Jephtha O
Théâtre des Champs-Élysées • Paris • 02/04/2009
|
Au lendemain de La Resurrezione, un des premiers oratorios de Haendel, le Théâtre des Champs-Élysées présente son dernier oratorio, Jephtha. Si la forme reste proche, le style des deux oeuvres est très différent. La première est italienne; très proche de l'opéra, elle en a le caractère dramatique, la variété et l'exigence vocale. La deuxième est anglaise et moins contrastée, plus touchante que brillante. On n'y trouve pas, comme dans la première, matière à écrire deux ou trois opéras !

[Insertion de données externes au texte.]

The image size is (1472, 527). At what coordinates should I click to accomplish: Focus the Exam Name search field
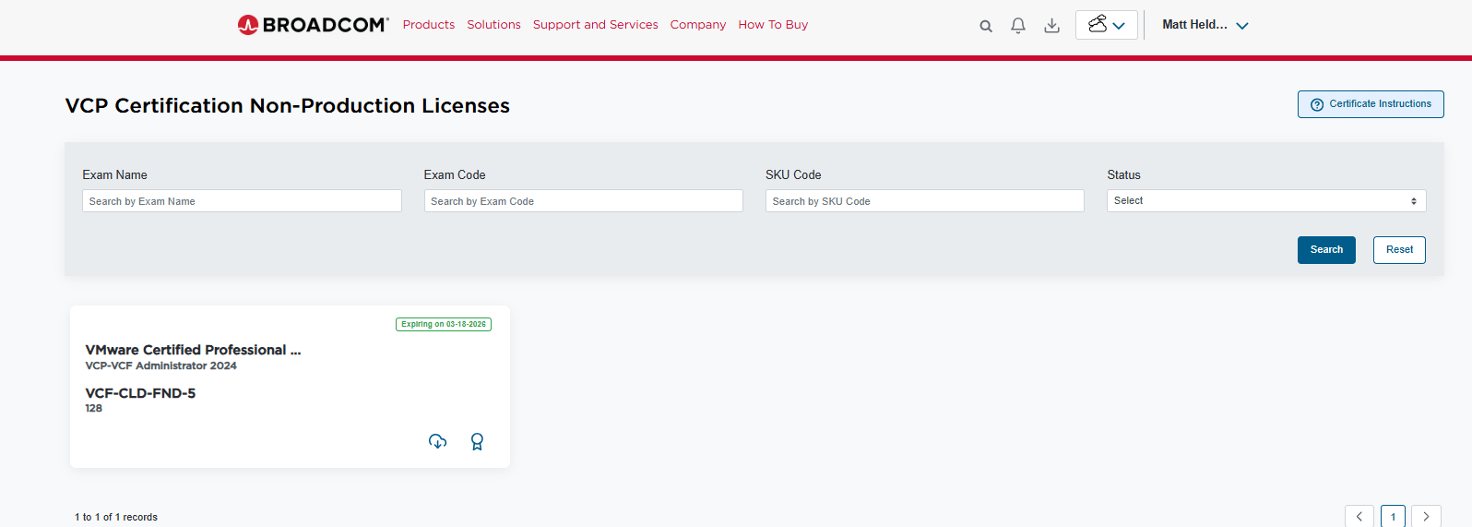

Servie ce soir par une distribution d'oratorio plus que d'opéra, Jephtha gagnerait peut-être à une extraversion vocalique plus opératique. Moins caricaturale que La Resurrezione, cette oeuvre est pourtant plus irritante par les prétentions moralisatrices douteuses de son livret. Selon celui-ci, on peut sacrifier qui on veut à condition que ce ne soit pas sa fille, et on est quand même le plus grand des rois si une opportune intervention divine commue la peine en virginité à vie. Le fanatisme religieux sous-jacent est si prégnant, sous ses habits jésuitiques, qu'il rend difficile la pure appréciation musicale.

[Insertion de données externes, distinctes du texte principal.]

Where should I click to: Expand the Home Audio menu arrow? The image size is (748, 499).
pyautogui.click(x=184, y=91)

L'orchestre séduit dans les premières minutes par des bois graves chauds et doux, laissant espérer de suaves couleurs qu'on n'entendra hélas plus de la soirée ! L'entrée d'Alan Ewing impressionne ensuite, avec un sonore "It must be so !", qui trouvera son pendant dans le choeur concluant le deuxième acte : "Whatever is, is right !", efficace slogan du fatalisme et du fanatisme. Cette voix grave au brillant métal est cependant la seule voix "opératique" de la distribution.
Paul Agnew est en forme et son timbre élégiaque est parfaitement adapté aux lamentations de Jephtha, qui n'est bravache qu'au premier acte. Sa vélocité est excellente dans "His mighty arm", sa plainte "Open thy marble jaws, o tomb" est superbe et son "Waft her, angels" a la ligne et la suavité requises. Avec Guillemette Laurens, on a plaisir à retrouver une pionnière du baroque français. Dans un style vocal souple ne recherchant pas le brillant, elle s'accorde très bien avec Paul Agnew. Son "Scenes of horror, scenes of woe" pourrait certes avoir un impact encore plus fort en étant chanté par une voix plus corsée, voire plus laide ! Tous deux faisaient partie de la distribution réunie en 2007 par David Stern pour l'enregistrement de cette oeuvre. Lisa Larsson aussi, qui apparaît ce soir dès le départ comme l'éternelle jeune fille effrayée qu'Iphis restera peut-être. Sa voix encore claire et pure sert très bien son air de résignation "Happy they !". En entendant l'air d'Hamor "Up the dreadful steep ascending", on imagine à nouveau ce qu'une voix d'opéra pourrait en faire. Quant à Daphné Touchais, elle séduirait même sans maquillage, par sa voix jolie et bien émise.
Les choeurs sont en fait la partie la plus intéressante de l'oeuvre. ils sont magnifiquement chantés par le choeur Opera Fuoco.